How long ago was the Strategic and Economic Dialogue?
Weeks? No, not weeks. It would need to be at least two weeks to be weeks, plural. And it’s only been, like, eight days since U.S. Treasury Secretary Jack Lew and Secretary of State John Kerry returned from America’s annual bilateral meetings with Chinese government officials.
There was a lot to talk about –- China is beefing with American allies over territorial disputes at sea, and its military officers have been identified as suspects in industrial espionage against U.S. targets. But underlying the talks, as usual, was the topic of China’s weighted currency. By gobbling up U.S. treasuries, China can pump up the value of the U.S. dollar and slash the value of its currency (the yuan), essentially taxing American exports while subsidizing its own. And it works. America's trade deficit with China was $318 billion last year alone.
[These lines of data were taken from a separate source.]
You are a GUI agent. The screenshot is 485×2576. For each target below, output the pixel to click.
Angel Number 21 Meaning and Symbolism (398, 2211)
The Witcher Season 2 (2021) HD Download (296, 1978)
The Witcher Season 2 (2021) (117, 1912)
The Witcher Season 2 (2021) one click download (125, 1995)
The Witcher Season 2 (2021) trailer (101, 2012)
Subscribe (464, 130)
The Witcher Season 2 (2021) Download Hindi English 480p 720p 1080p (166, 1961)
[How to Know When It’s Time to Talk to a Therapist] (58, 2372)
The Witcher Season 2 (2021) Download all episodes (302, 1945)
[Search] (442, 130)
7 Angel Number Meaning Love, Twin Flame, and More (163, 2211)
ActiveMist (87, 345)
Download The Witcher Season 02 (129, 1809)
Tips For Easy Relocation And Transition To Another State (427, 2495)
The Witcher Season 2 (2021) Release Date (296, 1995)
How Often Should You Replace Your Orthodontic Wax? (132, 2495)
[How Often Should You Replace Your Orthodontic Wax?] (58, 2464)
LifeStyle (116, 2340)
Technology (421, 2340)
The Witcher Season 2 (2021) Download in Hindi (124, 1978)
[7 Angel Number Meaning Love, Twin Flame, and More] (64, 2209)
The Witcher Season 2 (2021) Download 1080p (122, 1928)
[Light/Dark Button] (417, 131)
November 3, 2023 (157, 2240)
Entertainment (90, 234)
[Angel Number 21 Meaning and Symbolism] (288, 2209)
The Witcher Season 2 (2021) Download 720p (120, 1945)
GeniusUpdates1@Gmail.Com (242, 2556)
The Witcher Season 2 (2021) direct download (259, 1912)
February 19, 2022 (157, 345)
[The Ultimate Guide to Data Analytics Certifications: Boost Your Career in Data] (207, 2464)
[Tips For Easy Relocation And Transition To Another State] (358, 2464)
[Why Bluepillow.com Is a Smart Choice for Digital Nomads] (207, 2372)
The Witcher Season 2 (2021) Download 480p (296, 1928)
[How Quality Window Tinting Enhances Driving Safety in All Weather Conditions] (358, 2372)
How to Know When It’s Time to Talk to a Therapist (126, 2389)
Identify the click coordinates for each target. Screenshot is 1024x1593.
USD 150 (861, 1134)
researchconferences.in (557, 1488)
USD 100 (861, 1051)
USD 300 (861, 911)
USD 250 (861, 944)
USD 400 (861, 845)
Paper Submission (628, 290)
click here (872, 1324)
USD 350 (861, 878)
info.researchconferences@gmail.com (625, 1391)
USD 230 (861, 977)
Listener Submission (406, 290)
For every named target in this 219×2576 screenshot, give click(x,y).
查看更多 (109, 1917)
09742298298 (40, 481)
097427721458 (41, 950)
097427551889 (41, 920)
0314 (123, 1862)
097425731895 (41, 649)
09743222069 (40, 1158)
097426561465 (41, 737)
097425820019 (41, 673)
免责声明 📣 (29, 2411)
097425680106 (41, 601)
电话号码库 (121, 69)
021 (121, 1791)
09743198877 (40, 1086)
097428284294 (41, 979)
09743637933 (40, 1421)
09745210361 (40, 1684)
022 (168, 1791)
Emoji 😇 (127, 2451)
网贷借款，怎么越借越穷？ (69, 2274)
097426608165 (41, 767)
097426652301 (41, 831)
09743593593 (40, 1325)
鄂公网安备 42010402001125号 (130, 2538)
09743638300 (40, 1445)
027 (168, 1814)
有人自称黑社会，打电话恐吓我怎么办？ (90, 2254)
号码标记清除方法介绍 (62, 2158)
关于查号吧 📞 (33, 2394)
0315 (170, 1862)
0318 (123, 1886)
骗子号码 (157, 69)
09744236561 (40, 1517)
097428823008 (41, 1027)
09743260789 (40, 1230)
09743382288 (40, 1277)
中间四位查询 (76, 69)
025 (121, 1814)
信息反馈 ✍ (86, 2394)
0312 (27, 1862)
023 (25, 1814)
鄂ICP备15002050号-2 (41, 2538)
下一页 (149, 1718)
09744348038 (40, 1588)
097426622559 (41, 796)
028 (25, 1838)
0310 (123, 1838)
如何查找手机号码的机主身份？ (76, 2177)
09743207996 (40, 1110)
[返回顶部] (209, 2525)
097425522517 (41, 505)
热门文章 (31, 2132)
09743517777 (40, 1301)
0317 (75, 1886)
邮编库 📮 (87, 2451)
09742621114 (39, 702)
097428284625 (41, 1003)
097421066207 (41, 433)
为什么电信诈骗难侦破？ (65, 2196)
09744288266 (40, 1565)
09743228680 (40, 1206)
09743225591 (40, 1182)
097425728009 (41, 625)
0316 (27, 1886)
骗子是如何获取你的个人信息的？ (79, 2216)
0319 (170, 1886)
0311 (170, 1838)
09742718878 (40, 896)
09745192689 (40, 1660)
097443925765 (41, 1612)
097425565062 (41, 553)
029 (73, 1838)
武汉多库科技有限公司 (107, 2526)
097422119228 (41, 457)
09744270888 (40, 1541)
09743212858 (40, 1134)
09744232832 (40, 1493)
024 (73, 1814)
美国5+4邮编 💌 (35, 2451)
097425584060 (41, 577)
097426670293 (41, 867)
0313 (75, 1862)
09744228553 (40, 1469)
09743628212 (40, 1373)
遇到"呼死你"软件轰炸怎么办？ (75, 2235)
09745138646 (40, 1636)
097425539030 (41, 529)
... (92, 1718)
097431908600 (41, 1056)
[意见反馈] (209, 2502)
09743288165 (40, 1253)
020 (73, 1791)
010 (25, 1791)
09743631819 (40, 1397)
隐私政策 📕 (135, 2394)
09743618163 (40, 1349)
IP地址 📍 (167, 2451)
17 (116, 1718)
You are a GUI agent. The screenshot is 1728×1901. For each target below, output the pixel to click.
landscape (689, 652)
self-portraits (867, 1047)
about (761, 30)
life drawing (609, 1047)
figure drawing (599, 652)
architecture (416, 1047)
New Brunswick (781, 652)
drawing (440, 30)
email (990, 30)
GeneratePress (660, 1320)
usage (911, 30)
So, would China agree to let the yuan’s value rise to a market-oriented exchange rate?
"I could not be more clear with our Chinese counterparts on the need for them to step back from intervention and for them to move toward a market-determined exchange and to be much more transparent about their actions," said Lew just yesterday to a business conference. No word on whether any guffaws were elicited. Lew had returned from him trip to Beijing with no guarantees on the subject, but with promises of "more transparency." The Chinese government, the secretary reported, would be letting Washington know its thinking when it came to foreign-exchange operations.
But that turned out to be a lot of noise. From the Wall Street Journal:
The Chinese government has increased its buying of U.S. Treasurys this year at the fastest pace since records began more than three decades ago, data released Wednesday show. The purchases help explain Treasurys' unexpectedly strong rally this year. The yield on the 10-year U.S. Treasury note has fallen to 2.54%, from 3% at the end of 2013. Yields fall as prices rise. The world's most-populous nation boosted its official holdings of Treasury debt maturing in more than a year by $107.21 billion in the first five months of 2014, according to the U.S. government data. The buying has been fueled by China's efforts to lift its export-driven economy by weakening its currency, the yuan, against the dollar, market analysts said, a strategy that encompasses hefty purchases of U.S. assets.
So much for promises and good intentions! Treasury’s strategy of gentle admonishments and occasional finger-wagging has resulted in bupkes. Might it be time for Congress to again take the lead on this issue?
It’s worked before. Even the threat of congressional action on currency has made the yuan move in the right direction. And though it's been a while since we've told you, a majority of this very Congress has said it wants a currency manipulation rule in the incomplete Trans-Pacific Partnership trade deal. I'd bet they'd agree that flagrant currency manipulation by America's chief trading partner and the world's second largest economy isn't very cool, either.